How do we stop anxiety, anger, and sadness from harming our relationships with ourselves and others?
Lately, I had been struggling with keeping myself together. My daily life became a stressful mix of anxiety, anger, and sadness. It might sound weird, but I am thankful that this is not the first time.
Most of us heard the advice that we can’t pour from an empty cup; I would like to add: we shouldn’t pour from a cup that is full of negative emotions.
I am not saying that we shouldn’t share our genuine feelings: I am suggesting that we shouldn’t wait for our cup of anger to spill over.
I had been in therapy for three years because of clinical depression. Today, I wouldn’t say that I am healed from my depression, but I have found better ways of dealing with it. Being a person with depression feels like being an alcoholic to me; there are episodes in my life when I am clean—and there are times when I relapse into this dark hole.
After dealing with this all my life, I am fully aware that I will always run the risk of falling back down—and, in my experience, depression is contagious. Not contagious like COVID-19, more like the temptation an alcoholic experiences when seeing his friends drinking.
An alcoholic knows that drinking is going to make him feel worse the next day. I know that giving into my depression puts me into a tunnel, but for the alcoholic and me, these are our comfort zones. We have been there, and it feels like home to either get wasted, cry at home, or do both at the same time.
But how do we stop ourselves from crawling into these rabbit holes of self-destruction?
In my experience, depression always hits the hardest when I feel lonely—or, to be more specific: unheard. The biggest gift we can give to another person is hearing them, and sometimes nobody offers us that gift, which often leads me to feel either anxious, angry, or sad. The same thing happens if we decide not to share our honest feelings with others and pretend that everything is cool.
Let’s imagine that we are a tree: the tree itself is what is visible above the surface (anxiety, anger, and sadness), but the roots are hidden underneath the ground. Most people in our lives have no idea what our roots look like, but they are the ones watering them.
The good news is that we are not a tree; we are not doomed to passively expect others to water us the right way—we can be our own gardeners and take action.
But what creates these feelings of anxiety, anger, and sadness? Here is what I have found out recently:
The longer I don’t share my concerns with others, the more anxious I feel. Most of the time, my anxiety arises from not speaking up and avoiding uncomfortable conversations and tasks.
The more I feel that something is stopping me from doing my best, the angrier I get. When I feel attacked for no reason and feel a lack of support, I start telling myself a story about how nice everything could be and get angry at the ones who I find guilty of causing that to happen.
Sometimes things just do not work out. Trying hard (unfortunately) doesn’t automatically mean that we will succeed. Once I start telling myself a story with me as the main character who is a loser, my sadness reaches all-time highs.
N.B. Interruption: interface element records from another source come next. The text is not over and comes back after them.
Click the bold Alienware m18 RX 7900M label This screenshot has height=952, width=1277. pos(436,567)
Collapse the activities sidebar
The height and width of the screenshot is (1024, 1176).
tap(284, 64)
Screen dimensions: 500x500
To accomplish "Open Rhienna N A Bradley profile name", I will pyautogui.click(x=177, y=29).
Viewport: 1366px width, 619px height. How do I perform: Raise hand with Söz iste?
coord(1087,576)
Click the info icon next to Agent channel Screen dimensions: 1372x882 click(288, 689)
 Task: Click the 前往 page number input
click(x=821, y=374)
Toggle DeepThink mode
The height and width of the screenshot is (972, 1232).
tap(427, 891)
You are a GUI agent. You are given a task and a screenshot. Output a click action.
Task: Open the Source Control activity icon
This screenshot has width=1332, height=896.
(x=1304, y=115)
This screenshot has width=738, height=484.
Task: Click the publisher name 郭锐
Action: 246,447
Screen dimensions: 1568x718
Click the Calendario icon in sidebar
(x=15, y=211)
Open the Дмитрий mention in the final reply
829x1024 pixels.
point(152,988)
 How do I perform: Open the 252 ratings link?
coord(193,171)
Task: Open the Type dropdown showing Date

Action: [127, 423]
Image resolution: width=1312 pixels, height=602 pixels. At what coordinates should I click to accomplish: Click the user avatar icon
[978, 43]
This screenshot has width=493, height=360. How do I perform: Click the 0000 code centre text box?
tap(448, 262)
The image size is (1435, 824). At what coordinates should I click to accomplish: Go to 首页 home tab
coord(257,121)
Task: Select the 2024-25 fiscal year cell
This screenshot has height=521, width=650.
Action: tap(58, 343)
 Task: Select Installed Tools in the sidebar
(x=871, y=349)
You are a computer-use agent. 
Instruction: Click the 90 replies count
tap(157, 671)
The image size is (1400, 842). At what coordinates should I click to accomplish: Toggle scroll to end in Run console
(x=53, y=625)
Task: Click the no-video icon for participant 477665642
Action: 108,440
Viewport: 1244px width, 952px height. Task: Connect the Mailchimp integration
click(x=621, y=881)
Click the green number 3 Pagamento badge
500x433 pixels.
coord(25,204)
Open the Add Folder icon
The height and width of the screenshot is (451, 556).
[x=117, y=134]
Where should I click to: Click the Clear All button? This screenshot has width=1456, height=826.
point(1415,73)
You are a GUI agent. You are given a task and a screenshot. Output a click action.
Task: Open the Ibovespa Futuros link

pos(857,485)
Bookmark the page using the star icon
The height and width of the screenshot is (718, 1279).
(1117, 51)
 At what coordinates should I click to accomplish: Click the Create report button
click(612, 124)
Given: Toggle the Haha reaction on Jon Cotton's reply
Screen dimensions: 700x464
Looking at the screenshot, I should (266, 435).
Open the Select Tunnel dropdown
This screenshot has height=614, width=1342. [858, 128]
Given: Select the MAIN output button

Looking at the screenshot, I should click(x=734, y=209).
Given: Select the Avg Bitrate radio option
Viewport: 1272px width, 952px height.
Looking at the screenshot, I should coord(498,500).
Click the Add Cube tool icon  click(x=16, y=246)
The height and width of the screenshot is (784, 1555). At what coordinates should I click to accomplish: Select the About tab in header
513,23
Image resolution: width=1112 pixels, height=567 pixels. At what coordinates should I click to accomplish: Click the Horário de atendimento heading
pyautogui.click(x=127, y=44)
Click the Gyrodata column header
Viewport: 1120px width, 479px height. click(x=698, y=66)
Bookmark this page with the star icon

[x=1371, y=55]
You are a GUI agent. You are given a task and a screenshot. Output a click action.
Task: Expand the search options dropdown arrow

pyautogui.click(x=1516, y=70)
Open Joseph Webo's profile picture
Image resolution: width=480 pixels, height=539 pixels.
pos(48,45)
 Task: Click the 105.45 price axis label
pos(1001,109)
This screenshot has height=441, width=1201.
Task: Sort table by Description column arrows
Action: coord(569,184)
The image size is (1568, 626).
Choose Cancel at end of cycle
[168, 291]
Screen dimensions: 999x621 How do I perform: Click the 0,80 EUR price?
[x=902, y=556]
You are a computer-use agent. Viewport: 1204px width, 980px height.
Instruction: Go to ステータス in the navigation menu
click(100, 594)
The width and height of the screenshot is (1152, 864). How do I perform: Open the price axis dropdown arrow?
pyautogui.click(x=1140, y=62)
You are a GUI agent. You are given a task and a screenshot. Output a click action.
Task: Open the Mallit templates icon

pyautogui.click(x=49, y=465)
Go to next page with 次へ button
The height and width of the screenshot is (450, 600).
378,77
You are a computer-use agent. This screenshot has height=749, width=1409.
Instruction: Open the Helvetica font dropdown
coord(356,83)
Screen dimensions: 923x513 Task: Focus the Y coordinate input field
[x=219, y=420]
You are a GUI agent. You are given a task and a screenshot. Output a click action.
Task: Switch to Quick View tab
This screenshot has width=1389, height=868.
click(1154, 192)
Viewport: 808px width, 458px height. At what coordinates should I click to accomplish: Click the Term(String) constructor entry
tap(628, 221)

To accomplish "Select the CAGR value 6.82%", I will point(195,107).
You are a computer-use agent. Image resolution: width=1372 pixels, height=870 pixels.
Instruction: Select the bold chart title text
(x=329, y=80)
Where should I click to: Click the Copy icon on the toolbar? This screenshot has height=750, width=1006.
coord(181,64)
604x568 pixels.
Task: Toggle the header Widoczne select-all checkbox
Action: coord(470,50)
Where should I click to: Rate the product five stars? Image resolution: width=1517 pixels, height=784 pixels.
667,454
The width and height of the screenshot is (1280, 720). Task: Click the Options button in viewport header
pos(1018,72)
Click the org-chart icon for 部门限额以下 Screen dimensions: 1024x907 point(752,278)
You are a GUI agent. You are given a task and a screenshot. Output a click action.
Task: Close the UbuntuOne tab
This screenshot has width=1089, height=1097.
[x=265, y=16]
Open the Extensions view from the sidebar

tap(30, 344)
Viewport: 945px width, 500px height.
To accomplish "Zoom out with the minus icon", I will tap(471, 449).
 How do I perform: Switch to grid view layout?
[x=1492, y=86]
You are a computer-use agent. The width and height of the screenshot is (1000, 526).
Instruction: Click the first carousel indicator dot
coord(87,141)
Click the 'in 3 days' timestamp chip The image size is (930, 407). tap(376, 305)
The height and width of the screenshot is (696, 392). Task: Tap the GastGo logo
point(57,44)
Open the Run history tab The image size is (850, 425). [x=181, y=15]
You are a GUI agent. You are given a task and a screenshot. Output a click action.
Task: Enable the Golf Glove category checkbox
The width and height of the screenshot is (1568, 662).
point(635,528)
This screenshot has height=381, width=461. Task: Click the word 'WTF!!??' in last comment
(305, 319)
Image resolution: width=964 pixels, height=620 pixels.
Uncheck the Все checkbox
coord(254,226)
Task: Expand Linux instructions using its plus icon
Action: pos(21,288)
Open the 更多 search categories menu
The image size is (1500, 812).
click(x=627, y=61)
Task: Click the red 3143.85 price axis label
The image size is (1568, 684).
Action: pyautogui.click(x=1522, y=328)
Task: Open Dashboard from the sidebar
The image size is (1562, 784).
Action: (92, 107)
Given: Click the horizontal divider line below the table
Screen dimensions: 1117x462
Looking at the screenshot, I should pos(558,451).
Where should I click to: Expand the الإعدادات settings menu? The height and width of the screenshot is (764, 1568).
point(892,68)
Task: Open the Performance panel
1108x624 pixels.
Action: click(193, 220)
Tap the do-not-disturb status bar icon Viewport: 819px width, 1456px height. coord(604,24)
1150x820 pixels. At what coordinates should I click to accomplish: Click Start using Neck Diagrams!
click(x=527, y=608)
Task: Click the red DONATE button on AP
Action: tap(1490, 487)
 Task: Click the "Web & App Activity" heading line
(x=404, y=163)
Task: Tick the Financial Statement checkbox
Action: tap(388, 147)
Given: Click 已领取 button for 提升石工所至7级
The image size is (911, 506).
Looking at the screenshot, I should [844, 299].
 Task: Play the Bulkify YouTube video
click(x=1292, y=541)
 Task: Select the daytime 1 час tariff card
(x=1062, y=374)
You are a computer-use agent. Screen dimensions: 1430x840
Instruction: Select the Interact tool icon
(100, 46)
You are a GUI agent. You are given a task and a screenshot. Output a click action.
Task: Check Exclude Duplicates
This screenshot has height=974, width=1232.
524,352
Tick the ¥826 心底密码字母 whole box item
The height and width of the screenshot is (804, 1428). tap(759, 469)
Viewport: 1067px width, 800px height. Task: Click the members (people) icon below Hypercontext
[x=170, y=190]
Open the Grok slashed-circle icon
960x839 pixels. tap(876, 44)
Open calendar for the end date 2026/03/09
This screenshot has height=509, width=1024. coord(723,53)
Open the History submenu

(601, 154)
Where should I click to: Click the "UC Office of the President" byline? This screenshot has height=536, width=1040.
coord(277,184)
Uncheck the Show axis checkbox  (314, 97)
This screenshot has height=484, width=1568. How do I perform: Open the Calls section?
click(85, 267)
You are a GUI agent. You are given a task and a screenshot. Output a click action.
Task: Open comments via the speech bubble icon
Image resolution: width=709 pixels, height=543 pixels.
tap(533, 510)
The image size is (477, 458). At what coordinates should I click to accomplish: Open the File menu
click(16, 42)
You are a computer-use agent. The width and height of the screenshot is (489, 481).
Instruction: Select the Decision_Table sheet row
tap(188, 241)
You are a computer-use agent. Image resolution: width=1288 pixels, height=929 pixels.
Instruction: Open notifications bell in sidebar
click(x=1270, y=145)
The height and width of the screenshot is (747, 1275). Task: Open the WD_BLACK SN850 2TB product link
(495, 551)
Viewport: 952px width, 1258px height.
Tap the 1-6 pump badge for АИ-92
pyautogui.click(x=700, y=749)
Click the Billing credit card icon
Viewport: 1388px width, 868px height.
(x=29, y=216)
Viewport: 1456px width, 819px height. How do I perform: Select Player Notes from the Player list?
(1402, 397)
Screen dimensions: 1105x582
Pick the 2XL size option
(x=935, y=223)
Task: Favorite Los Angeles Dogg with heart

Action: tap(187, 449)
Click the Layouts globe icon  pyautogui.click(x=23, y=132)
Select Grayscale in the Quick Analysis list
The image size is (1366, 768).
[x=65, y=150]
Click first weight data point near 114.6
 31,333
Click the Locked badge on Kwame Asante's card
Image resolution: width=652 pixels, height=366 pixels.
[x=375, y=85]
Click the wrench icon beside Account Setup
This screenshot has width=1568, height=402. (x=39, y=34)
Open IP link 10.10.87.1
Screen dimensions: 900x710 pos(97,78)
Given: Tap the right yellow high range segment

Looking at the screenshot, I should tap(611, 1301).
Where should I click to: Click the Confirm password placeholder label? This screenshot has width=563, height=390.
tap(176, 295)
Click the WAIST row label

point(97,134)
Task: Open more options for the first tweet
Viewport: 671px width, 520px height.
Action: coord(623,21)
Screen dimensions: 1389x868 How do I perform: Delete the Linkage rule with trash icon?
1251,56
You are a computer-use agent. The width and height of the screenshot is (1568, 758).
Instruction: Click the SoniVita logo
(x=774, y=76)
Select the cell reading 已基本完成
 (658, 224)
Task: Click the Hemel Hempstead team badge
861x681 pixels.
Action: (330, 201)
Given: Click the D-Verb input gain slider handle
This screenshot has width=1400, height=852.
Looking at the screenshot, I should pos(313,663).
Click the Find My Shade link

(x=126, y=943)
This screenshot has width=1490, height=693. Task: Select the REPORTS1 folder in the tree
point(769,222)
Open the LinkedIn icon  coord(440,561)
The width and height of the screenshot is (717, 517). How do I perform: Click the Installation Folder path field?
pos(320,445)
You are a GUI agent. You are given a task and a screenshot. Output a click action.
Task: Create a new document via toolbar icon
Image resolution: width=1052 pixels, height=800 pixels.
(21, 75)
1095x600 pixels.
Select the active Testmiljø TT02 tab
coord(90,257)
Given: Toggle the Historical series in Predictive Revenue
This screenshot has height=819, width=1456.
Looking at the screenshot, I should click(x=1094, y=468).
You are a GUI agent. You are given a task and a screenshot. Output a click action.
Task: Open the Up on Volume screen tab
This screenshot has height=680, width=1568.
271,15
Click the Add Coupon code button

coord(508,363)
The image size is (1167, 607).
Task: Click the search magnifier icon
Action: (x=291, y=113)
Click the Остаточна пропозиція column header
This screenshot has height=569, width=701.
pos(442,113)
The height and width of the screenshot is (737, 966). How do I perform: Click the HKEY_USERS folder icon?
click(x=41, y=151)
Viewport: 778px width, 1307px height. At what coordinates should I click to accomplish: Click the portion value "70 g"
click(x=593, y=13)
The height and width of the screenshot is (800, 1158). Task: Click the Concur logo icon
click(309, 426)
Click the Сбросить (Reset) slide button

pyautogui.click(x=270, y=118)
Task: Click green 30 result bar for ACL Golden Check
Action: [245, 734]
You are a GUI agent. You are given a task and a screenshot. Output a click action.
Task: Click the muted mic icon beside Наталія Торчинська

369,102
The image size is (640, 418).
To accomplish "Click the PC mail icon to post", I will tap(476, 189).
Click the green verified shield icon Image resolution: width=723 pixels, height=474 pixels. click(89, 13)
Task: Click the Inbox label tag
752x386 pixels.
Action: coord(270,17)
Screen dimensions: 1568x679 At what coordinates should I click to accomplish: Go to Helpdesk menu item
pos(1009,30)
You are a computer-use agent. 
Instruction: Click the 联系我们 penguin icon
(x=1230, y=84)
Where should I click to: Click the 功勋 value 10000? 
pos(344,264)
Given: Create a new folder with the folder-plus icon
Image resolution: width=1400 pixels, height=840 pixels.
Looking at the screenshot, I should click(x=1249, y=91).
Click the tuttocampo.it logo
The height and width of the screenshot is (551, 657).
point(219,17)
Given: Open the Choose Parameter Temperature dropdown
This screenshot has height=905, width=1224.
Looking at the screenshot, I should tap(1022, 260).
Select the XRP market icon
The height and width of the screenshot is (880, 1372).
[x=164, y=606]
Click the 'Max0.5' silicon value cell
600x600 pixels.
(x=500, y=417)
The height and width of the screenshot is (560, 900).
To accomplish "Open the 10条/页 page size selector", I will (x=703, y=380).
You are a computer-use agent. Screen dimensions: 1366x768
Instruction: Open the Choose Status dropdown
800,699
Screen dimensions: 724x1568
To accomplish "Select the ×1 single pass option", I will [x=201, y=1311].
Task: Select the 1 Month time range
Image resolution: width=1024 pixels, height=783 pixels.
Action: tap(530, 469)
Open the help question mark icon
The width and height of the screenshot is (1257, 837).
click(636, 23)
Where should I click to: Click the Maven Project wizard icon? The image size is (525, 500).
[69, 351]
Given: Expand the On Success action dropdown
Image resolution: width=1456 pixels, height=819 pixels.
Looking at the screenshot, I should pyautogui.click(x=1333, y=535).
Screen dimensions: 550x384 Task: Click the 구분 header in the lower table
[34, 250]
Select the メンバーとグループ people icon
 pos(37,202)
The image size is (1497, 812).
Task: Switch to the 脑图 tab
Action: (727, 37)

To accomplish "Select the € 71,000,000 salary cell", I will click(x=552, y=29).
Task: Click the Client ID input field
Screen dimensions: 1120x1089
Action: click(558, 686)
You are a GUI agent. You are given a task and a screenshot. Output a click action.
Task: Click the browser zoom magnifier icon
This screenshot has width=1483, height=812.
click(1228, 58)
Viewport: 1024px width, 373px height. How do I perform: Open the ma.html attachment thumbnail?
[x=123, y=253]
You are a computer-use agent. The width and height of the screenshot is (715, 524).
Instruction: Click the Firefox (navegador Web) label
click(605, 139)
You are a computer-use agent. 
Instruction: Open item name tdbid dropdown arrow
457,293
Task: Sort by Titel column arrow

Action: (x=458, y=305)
I am sure that I am not the only one going through these feelings, but I have to admit that as a person who is suffering from depression, my ability to cope with these challenges is pretty limited. I didn’t choose to be like that, but I can make choices to deal with it—I am not a tree.
That’s when the problem with self-help kicks in; the more we tell ourselves stories about ourselves, the deeper we dive into that rabbit hole of depression. What really helps me is sharing my feelings with others before it is too late—before my cup is full of cranky emotions.
The other day, I was talking to a friend and ended up ranting about everyone and everything. After that conversation, I felt sorry for the other person and told myself, “I should have done that far earlier.” I was basically dumping my dammed-up emotions onto the other person, but while doing that, I realized that none of the people who caused my suffering intended any of that—they were just dealing with their own struggles.
My point is that we have to deal with each of these feelings before they become overwhelming—before the cup is full and before we become blind to the fact that we have created these feelings ourselves.
As long as my cup is full of self-pity, I am not only not able to pour from an empty cup, even worse: I unknowingly keep spilling the cup of negativity onto everyone around me and myself.
Especially during a year of lockdowns, many of us were lonely and mainly relied on the stories we kept telling ourselves in our own mind—it’s time to stop watering ourselves with self-created toxicity.
It’s time to get out there (at a safe distance if necessary in your area) and start connecting with others.
Ask them how they feel, share your story, and (most probably) notice that you are not alone with these feelings. Often a problem doesn’t even have to get solved to make us feel better—having someone listening can often be just what we need to let go of something that has been bothering us for a long time. A simple “Yeah, I feel you on that” can already make us feel a lot better about ourselves.
Taking better care of ourselves and talking with others won’t always solve our struggles with depression—I am fully aware of that—but if we don’t even try, the black dog called depression will come for us.